# Conway, John Horton (1937–2020)

John Conway was a British-born (Liverpool) mathematician, who studied and taught at Cambridge University and later was a professor at Princeton University. Conway was an extraordinarily fertile source of new ideas in mathematics and of mathematical games. His most significant contribution was the discovery of surreal numbers, to which he was led after watching the British Go champion play at Cambridge. In 1967 he found a cluster of three new sporadic groups, now sometimes called Conway's Constellation, building on an earlier discovery by John Leech of an extremely dense packing of unit spheres in a space of 24 dimensions. He was also active in the field of knots and in coding theory. Among amateur mathematicians, Conway was best known as the inventor of the games of Life, Sprouts, and Phutball, as well as for his detailed analyses of many other games and puzzles, such as the Soma Cube.

## Conway's chained-arrow notation

Conway's chained-arrow notation is one of various methods that have been devised recently for representing extremely large numbers. It is based on Knuth's up-arrow notation but is even more powerful. The two systems are related thus:

*a* → *b* → 1 = *a* ↑ *b*

*a* → *b* → 2 = *a* ↑↑ *b*

*a* → *b* → 3 = *a* ↑↑↑ *b*↑↑↑...↑↑ *b* (*c* up arrows)
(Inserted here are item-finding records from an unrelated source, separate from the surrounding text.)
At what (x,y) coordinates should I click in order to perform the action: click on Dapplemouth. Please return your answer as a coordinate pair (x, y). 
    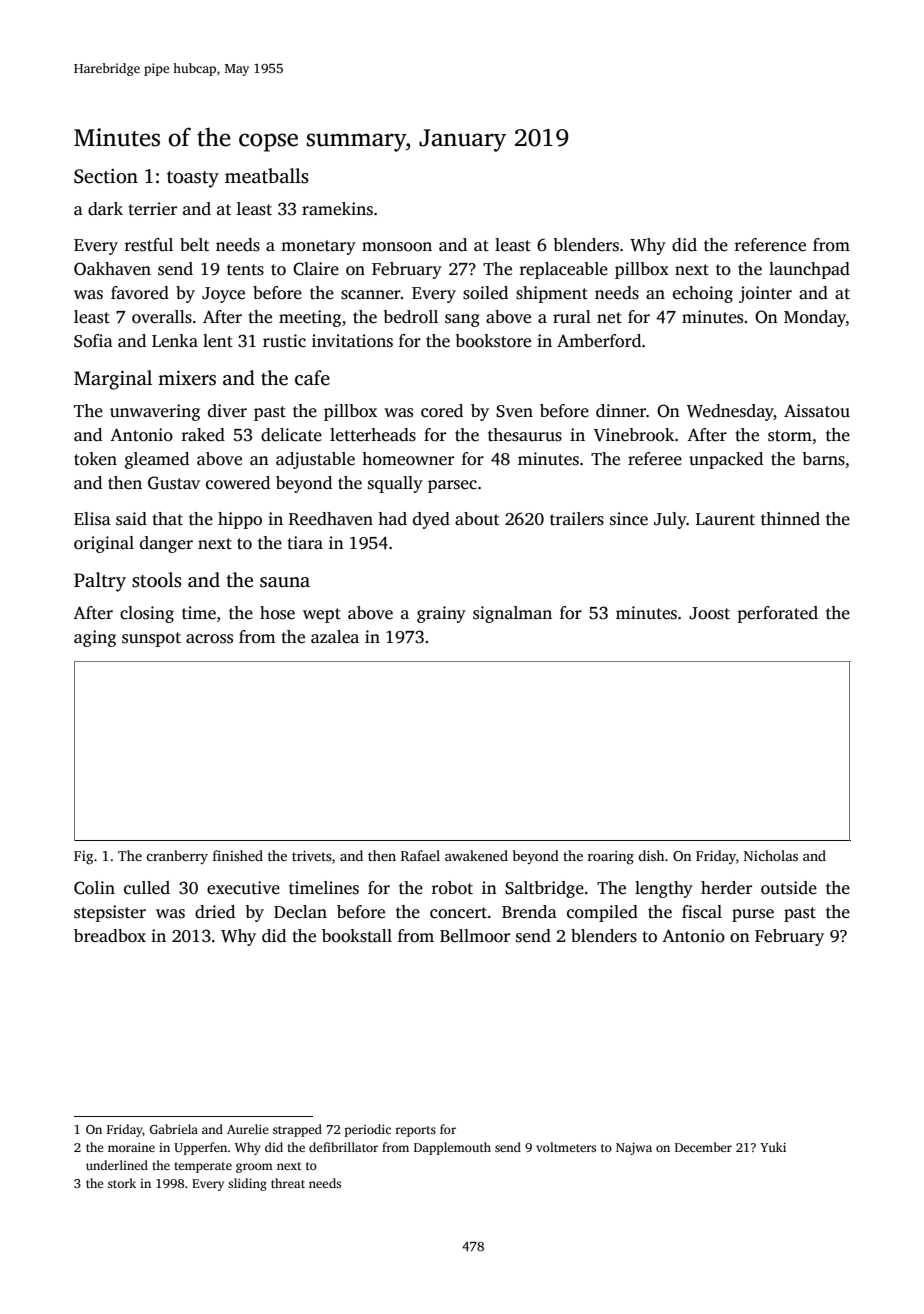
    Looking at the image, I should click on (452, 1148).
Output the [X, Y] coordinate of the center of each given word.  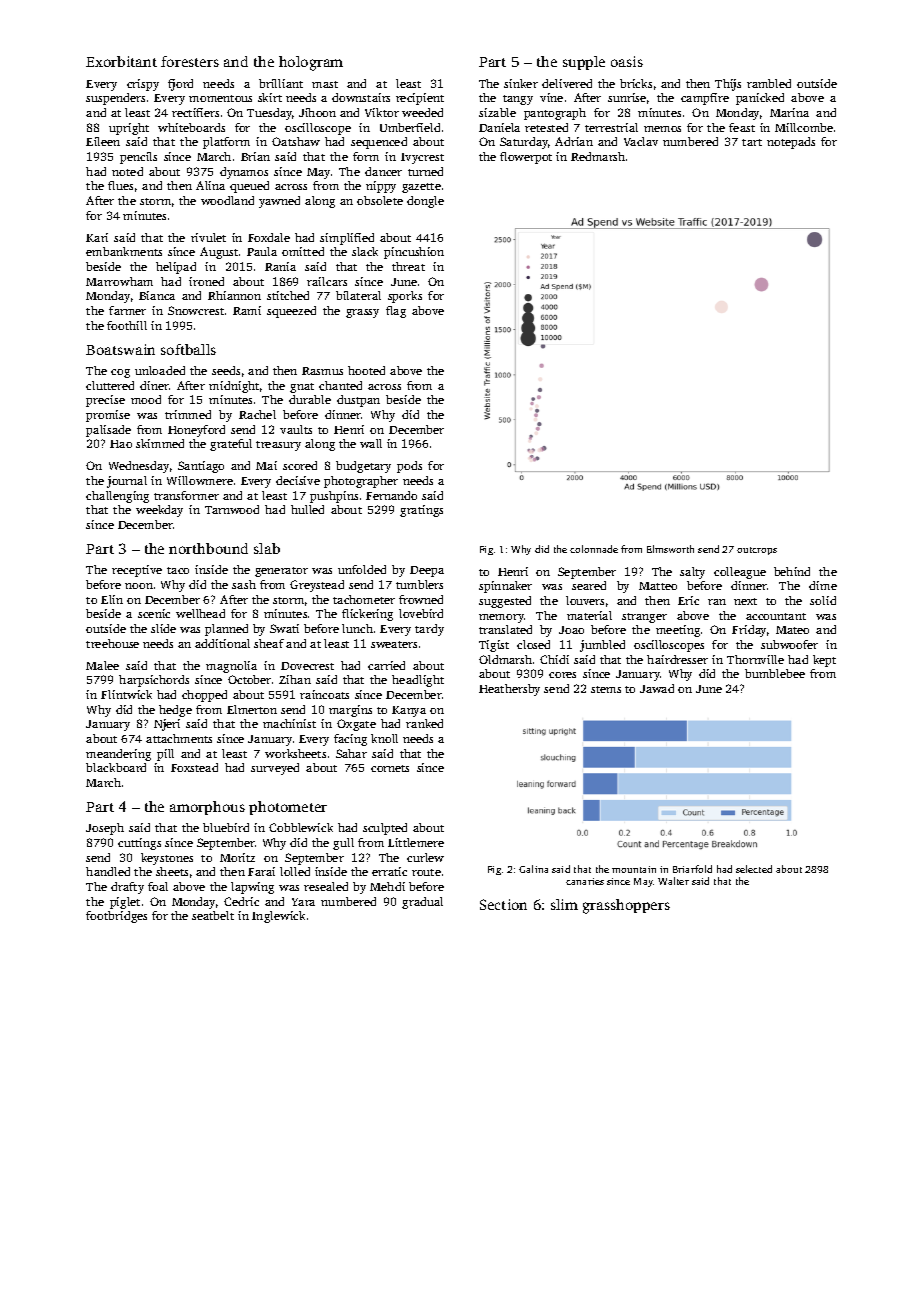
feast [742, 127]
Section [503, 904]
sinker [521, 83]
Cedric [241, 901]
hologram [311, 63]
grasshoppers [626, 906]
Longer chains are evaluated by the following general rules:

*a* → ... → *b* → *c* → 1 = *a* → ... →* b* → *c*

*a* → ... → *b* → 1 → *d* + 1 = *a* → ... → *b*, and

*a* → ... → *b* → *c* + 1 → *d* + 1 = *a* → ... → *b* → (*a* → ... → *b* → *c* → *d* + 1) → *d*

It's important to recognize that the Conway arrow isn't an ordinary **dyadic** operator. Where three or more numbers are joined by arrows, the arrows don't
act separately but rather the whole chain has to be considered as a unit.
The chain might be thought of as a function with a variable number of arguments, or as a function whose single argument
is an ordered list or vector. The Ackermann
function is equivalent to a three-element chain: *A*(*m*, *n*) = ( 2 → (*n* + 3) → (*m* - 2)) - 3. It can also be shown that Graham's
number is bigger than 3 → 3 → 64 → 2 and smaller than 3 → 3 → 65 → 2.